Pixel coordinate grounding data
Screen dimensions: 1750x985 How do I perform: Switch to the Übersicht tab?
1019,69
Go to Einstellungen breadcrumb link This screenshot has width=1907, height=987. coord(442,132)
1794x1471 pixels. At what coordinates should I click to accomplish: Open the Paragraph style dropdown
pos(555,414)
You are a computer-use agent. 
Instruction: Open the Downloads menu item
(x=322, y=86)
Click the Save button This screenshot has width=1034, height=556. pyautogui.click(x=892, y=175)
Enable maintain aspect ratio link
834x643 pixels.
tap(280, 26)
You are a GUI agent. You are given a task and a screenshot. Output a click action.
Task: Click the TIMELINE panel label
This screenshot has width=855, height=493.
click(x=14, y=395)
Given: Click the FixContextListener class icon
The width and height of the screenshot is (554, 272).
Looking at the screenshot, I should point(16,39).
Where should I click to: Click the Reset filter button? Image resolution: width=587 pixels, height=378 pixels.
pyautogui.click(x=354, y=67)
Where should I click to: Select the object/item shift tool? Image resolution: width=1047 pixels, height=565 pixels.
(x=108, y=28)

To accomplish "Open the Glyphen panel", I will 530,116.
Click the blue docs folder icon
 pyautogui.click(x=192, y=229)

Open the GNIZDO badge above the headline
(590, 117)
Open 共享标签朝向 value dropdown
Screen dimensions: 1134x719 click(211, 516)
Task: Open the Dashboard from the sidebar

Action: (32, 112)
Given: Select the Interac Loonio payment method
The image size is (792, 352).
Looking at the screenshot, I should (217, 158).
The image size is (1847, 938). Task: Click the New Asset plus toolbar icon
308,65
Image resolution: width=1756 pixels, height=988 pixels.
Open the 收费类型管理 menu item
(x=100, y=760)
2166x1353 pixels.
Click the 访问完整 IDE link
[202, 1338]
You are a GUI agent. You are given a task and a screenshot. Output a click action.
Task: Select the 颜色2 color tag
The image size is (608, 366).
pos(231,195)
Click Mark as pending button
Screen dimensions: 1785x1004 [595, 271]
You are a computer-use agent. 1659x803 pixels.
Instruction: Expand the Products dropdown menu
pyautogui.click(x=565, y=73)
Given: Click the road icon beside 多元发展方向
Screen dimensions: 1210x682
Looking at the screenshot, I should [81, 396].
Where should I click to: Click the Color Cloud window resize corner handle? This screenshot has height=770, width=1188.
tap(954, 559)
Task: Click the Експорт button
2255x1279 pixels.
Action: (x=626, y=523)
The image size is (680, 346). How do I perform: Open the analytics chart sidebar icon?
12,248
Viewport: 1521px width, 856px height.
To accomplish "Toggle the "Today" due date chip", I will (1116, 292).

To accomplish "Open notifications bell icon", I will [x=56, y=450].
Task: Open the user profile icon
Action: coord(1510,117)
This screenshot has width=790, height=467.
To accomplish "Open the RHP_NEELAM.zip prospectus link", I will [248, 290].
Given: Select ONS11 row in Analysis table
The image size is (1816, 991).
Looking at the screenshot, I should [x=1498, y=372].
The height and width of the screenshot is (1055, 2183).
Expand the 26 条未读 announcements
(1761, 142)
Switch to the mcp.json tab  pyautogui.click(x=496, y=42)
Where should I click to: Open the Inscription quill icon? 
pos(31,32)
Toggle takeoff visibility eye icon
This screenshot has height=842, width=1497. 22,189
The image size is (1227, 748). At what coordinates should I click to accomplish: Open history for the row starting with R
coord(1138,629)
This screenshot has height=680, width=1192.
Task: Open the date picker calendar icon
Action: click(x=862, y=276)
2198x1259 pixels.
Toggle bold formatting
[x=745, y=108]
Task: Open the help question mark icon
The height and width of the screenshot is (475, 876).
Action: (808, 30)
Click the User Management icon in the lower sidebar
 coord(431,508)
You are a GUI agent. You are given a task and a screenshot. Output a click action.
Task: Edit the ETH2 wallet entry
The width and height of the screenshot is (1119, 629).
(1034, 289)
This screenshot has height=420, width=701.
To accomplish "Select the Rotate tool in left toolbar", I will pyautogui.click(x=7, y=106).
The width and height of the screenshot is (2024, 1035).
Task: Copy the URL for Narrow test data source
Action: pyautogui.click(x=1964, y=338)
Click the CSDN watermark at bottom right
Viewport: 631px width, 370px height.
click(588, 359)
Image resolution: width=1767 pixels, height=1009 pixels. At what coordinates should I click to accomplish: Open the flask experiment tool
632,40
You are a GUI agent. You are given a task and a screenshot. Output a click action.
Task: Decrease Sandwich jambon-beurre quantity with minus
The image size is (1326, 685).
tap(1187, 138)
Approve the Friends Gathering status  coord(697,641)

Task brief
Every one of the records is to be copied word for word.

Task answer
Screen dimensions: 1750x985 How do I perform: Switch to the Übersicht tab?
1019,69
Go to Einstellungen breadcrumb link This screenshot has width=1907, height=987. coord(442,132)
1794x1471 pixels. At what coordinates should I click to accomplish: Open the Paragraph style dropdown
pos(555,414)
You are a computer-use agent. 
Instruction: Open the Downloads menu item
(x=322, y=86)
Click the Save button This screenshot has width=1034, height=556. pyautogui.click(x=892, y=175)
Enable maintain aspect ratio link
834x643 pixels.
tap(280, 26)
You are a GUI agent. You are given a task and a screenshot. Output a click action.
Task: Click the TIMELINE panel label
This screenshot has width=855, height=493.
click(x=14, y=395)
Given: Click the FixContextListener class icon
The width and height of the screenshot is (554, 272).
Looking at the screenshot, I should point(16,39).
Where should I click to: Click the Reset filter button? Image resolution: width=587 pixels, height=378 pixels.
pyautogui.click(x=354, y=67)
Where should I click to: Select the object/item shift tool? Image resolution: width=1047 pixels, height=565 pixels.
(x=108, y=28)

To accomplish "Open the Glyphen panel", I will 530,116.
Click the blue docs folder icon
 pyautogui.click(x=192, y=229)

Open the GNIZDO badge above the headline
(590, 117)
Open 共享标签朝向 value dropdown
Screen dimensions: 1134x719 click(211, 516)
Task: Open the Dashboard from the sidebar

Action: (32, 112)
Given: Select the Interac Loonio payment method
The image size is (792, 352).
Looking at the screenshot, I should (217, 158).
The image size is (1847, 938). Task: Click the New Asset plus toolbar icon
308,65
Image resolution: width=1756 pixels, height=988 pixels.
Open the 收费类型管理 menu item
(x=100, y=760)
2166x1353 pixels.
Click the 访问完整 IDE link
[202, 1338]
You are a GUI agent. You are given a task and a screenshot. Output a click action.
Task: Select the 颜色2 color tag
The image size is (608, 366).
pos(231,195)
Click Mark as pending button
Screen dimensions: 1785x1004 [595, 271]
You are a computer-use agent. 1659x803 pixels.
Instruction: Expand the Products dropdown menu
pyautogui.click(x=565, y=73)
Given: Click the road icon beside 多元发展方向
Screen dimensions: 1210x682
Looking at the screenshot, I should [81, 396].
Where should I click to: Click the Color Cloud window resize corner handle? This screenshot has height=770, width=1188.
tap(954, 559)
Task: Click the Експорт button
2255x1279 pixels.
Action: (x=626, y=523)
The image size is (680, 346). How do I perform: Open the analytics chart sidebar icon?
12,248
Viewport: 1521px width, 856px height.
To accomplish "Toggle the "Today" due date chip", I will (1116, 292).

To accomplish "Open notifications bell icon", I will [x=56, y=450].
Task: Open the user profile icon
Action: coord(1510,117)
This screenshot has width=790, height=467.
To accomplish "Open the RHP_NEELAM.zip prospectus link", I will [248, 290].
Given: Select ONS11 row in Analysis table
The image size is (1816, 991).
Looking at the screenshot, I should [x=1498, y=372].
The height and width of the screenshot is (1055, 2183).
Expand the 26 条未读 announcements
(1761, 142)
Switch to the mcp.json tab  pyautogui.click(x=496, y=42)
Where should I click to: Open the Inscription quill icon? 
pos(31,32)
Toggle takeoff visibility eye icon
This screenshot has height=842, width=1497. 22,189
The image size is (1227, 748). At what coordinates should I click to accomplish: Open history for the row starting with R
coord(1138,629)
This screenshot has height=680, width=1192.
Task: Open the date picker calendar icon
Action: click(x=862, y=276)
2198x1259 pixels.
Toggle bold formatting
[x=745, y=108]
Task: Open the help question mark icon
The height and width of the screenshot is (475, 876).
Action: (808, 30)
Click the User Management icon in the lower sidebar
 coord(431,508)
You are a GUI agent. You are given a task and a screenshot. Output a click action.
Task: Edit the ETH2 wallet entry
The width and height of the screenshot is (1119, 629).
(1034, 289)
This screenshot has height=420, width=701.
To accomplish "Select the Rotate tool in left toolbar", I will pyautogui.click(x=7, y=106).
The width and height of the screenshot is (2024, 1035).
Task: Copy the URL for Narrow test data source
Action: pyautogui.click(x=1964, y=338)
Click the CSDN watermark at bottom right
Viewport: 631px width, 370px height.
click(588, 359)
Image resolution: width=1767 pixels, height=1009 pixels. At what coordinates should I click to accomplish: Open the flask experiment tool
632,40
You are a GUI agent. You are given a task and a screenshot. Output a click action.
Task: Decrease Sandwich jambon-beurre quantity with minus
The image size is (1326, 685).
tap(1187, 138)
Approve the Friends Gathering status  coord(697,641)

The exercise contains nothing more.